Irrational or unwarranted optimism that promises
short-term relief but delivers crushing
disappointment and despair
when reality inevitably bites.
Believing the climate crisis can be fixed or solved
by doubling down on the very thing
driving ecocide.
—Michael Dowd, eco-theologian and pro-future advocate16
THE ARROW OF TIME: CLAIMING LEADERSHIP
Choosing to Lead Well in Collapse
What does it mean to be a leader in a time of collapse?

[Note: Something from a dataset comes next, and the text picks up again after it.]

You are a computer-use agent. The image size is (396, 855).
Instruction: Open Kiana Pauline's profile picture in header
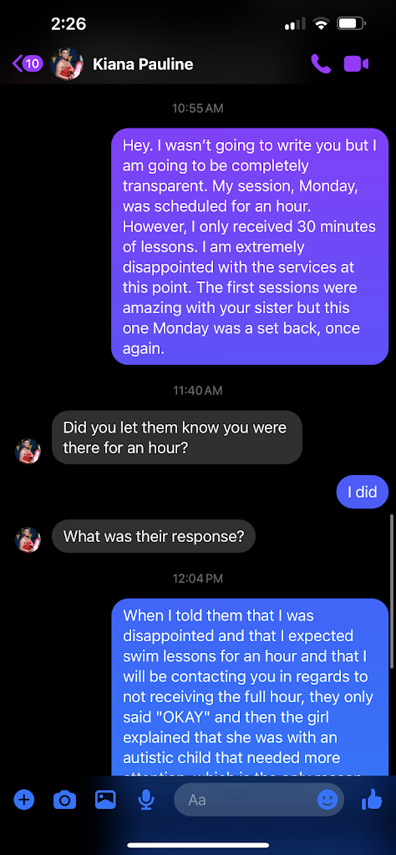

While there are very destructive dynamics at play as our civilization travels down the Arrow of Time, these dynamics do not have to wield influence on anyone or any group that is willing to open to its environment, use its intelligence, and bravely face reality. Whenever we open rather than close, we become alive, a living system capable of self-organizing into new order rather than succumbing to disorder. The good news is that this is happening in many places, enlivened places resisting disorder by using their hearts and minds well. And every one of them is grounded in an ethic that places people at the center of all decisions and actions. Sanity in action.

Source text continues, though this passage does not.